Jordan allies are hoping that when House members return to Capitol Hill after the weekend recess, it will generate local pressure from the GOP base for the party to rally around the Ohio congressman, who has forged close ties with former President Donald Trump. “Everybody’s going to go home, listen to their constituents, and make a decision,” said Tennessee Representative Tim Burchett of Tennessee. “Honestly, the grassroots, there’s nobody stronger” than Jordan.

Several GOP representatives and conservative activists are working to fan public support for Jordan, taking to social media to browbeat likely “no” votes into supporting the Ohio politician. “You want to explain to your voters why you blocked Jordan?” Florida Representative Anna Paulina Luna wrote on X, formerly known as Twitter, late Friday evening. “Then bring it.”

Several Jordan supporters have posted the phone numbers of House members considered likely holdouts, encouraging constituents to flood their representatives with pro-Jordan calls, reports The New York Times.

It’s a controversial strategy that Texas Representative Dan Crenshaw, a Jordan supporter, called “the dumbest thing you can do” in a Sunday interview with CNN’s Jake Tapper.

“I’m supporting Jordan. I’m going to vote for Jordan. As someone who wants Jim Jordan, the dumbest thing you can do is to continue pissing off those people,” Crenshaw said. “When I ask people who are taking that tack, I’m like, ‘Did that work on you, when you were one of the 20 against McCarthy, and everybody was bashing you?’” he added. “Everybody’s got to grow up, get it together. If there’s differences, let’s sort them out.”
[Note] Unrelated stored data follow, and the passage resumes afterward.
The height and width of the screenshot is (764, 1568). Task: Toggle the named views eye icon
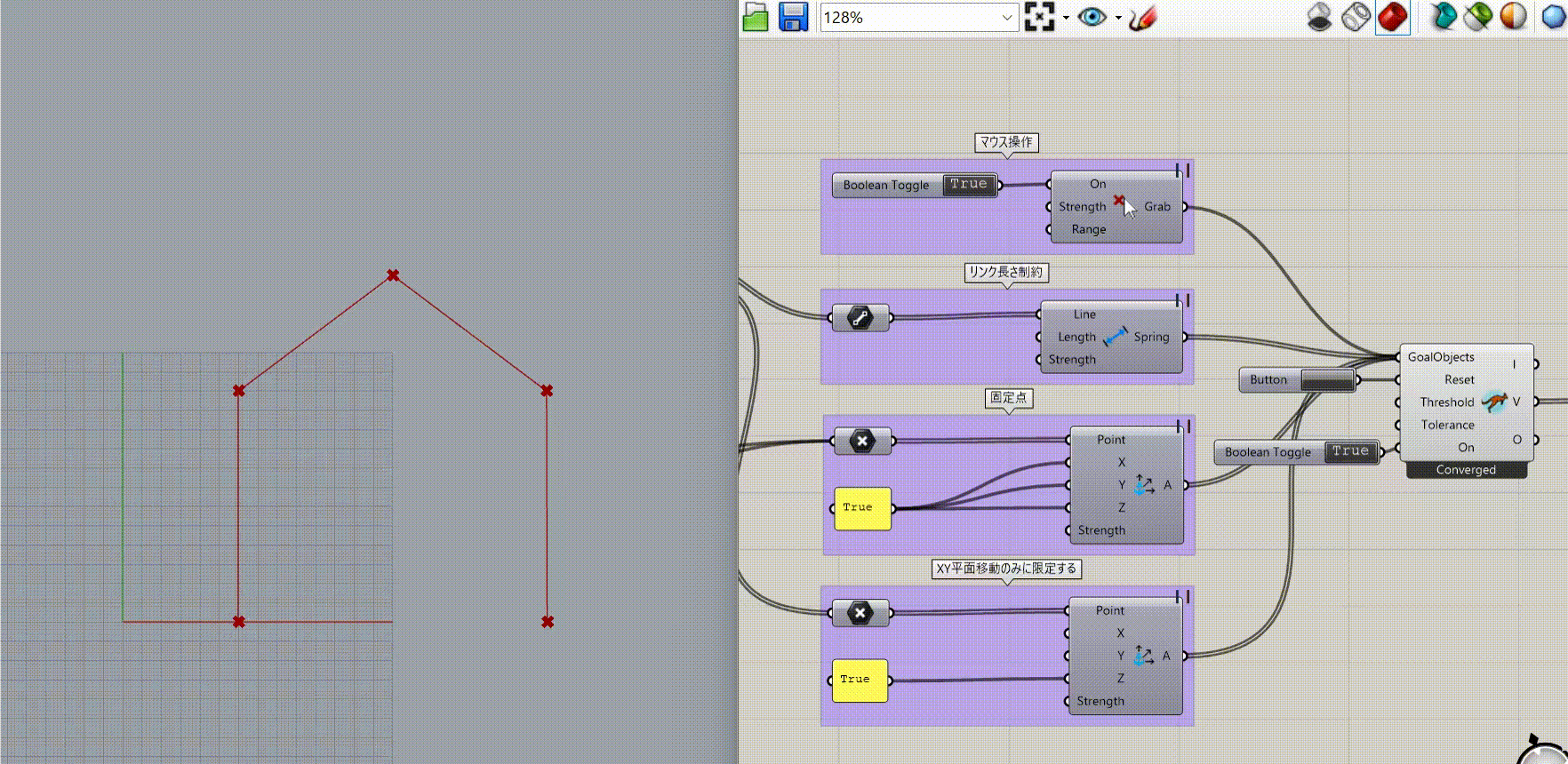(1092, 17)
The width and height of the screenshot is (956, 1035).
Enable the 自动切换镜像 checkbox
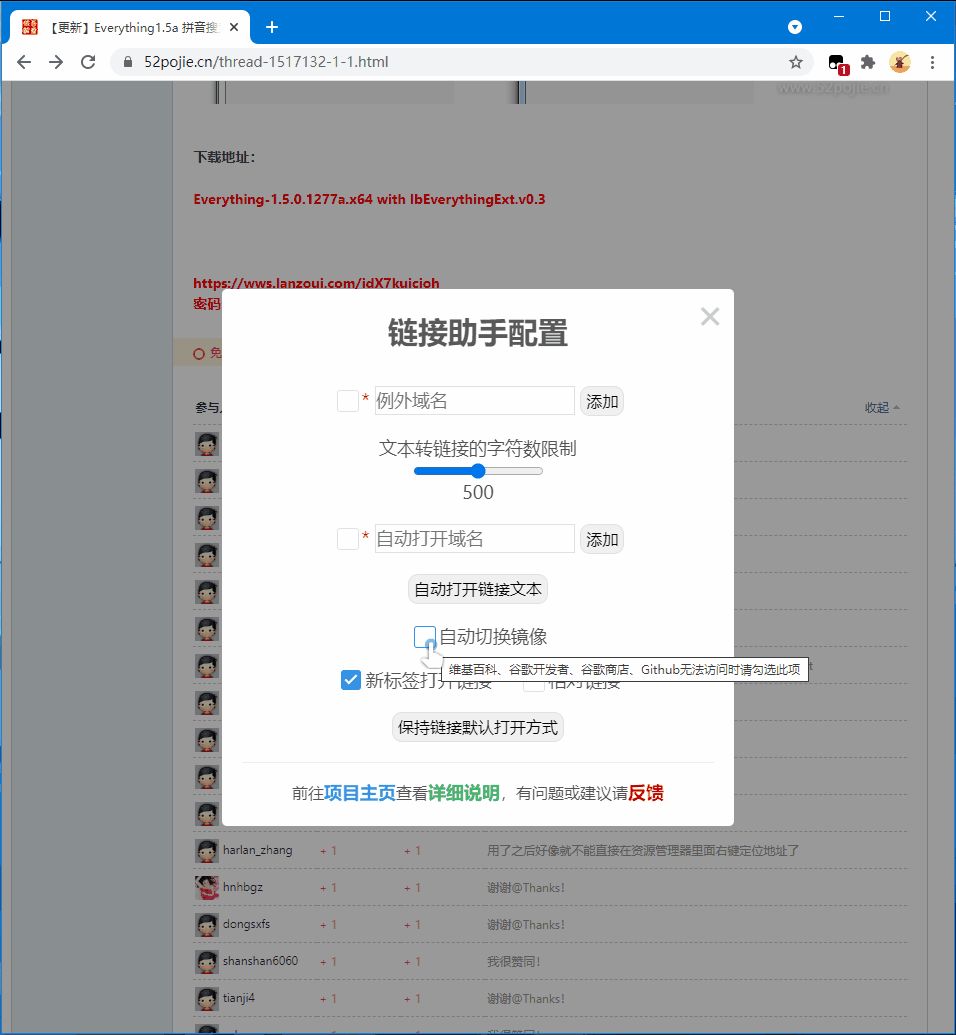(x=424, y=637)
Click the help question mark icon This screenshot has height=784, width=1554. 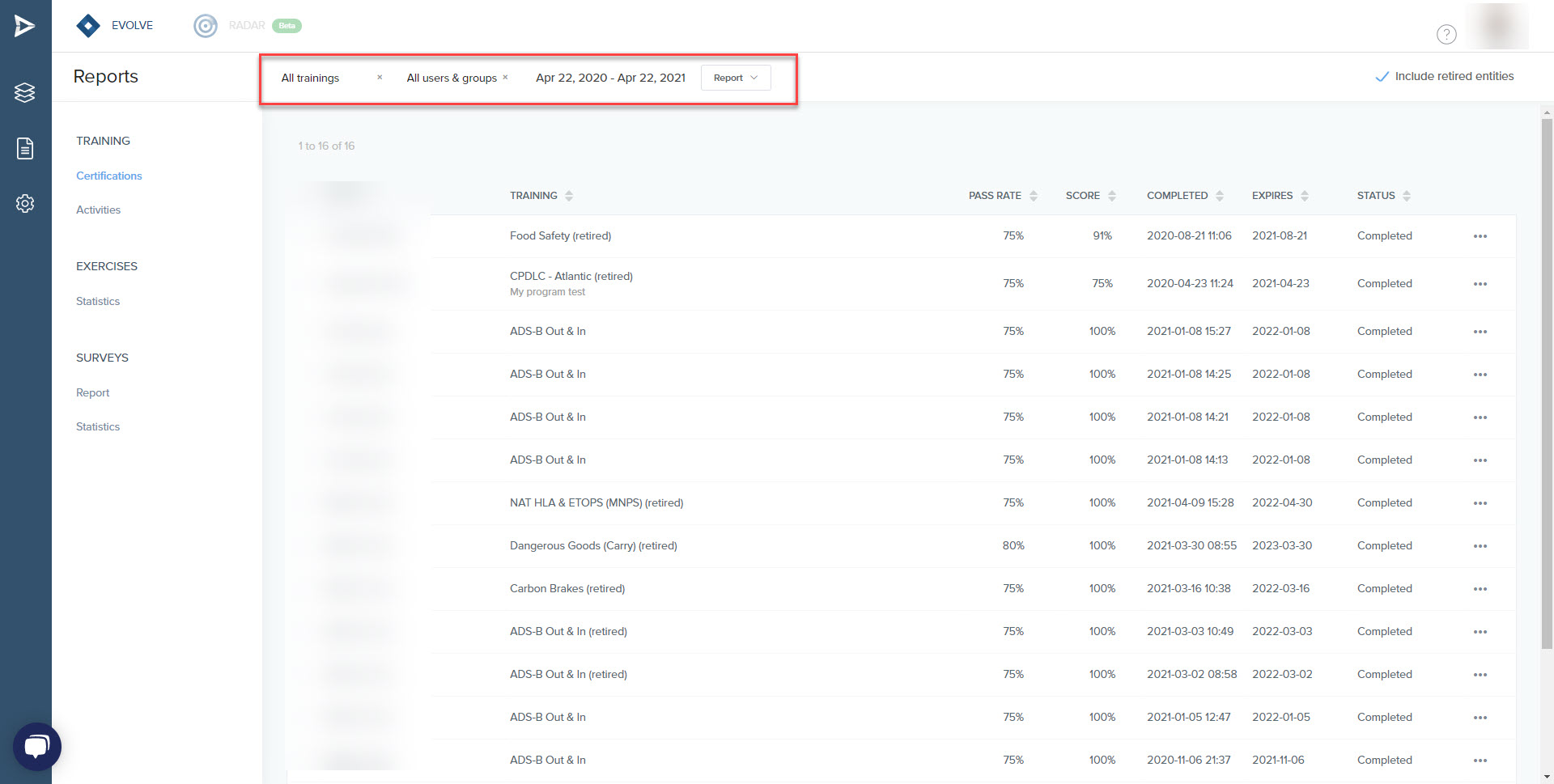coord(1446,34)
It’s been clear that Jordan will face an uphill battle since his nomination on Friday, after which a second private vote revealed that 55 members were opposed to his speakership. Jordan can only afford four GOP defections in the likely scenario in which the Democrats vote unanimously against him.

An anonymous senior GOP House member told CNN Sunday that there are roughly 40 “no” votes within the caucus, and that he’d personally heard from 20 members who have pledged to block Jordan’s path to the top House job if he forces a vote on the floor Tuesday. “The approximately 20 I’ve talked to know we must be prepared,” the representative said. “We cannot let the small group dictate to the whole group. They want a minority of the majority to dictate, and as a red-blooded American, I refuse to be a victim.”

But some close to Jordan believe he can capitalize on moderate Republicans’ allergic reaction to the public revolts and political brinkmanship that have typified the GOP’s hard-right flank. “These 60 members are not voting against Jordan on the floor,” Russell Vought, a Jordan ally and president of the Center for Renewing America, a pro-Trump think tank, wrote on X. “Take it to the floor & call their bluff.”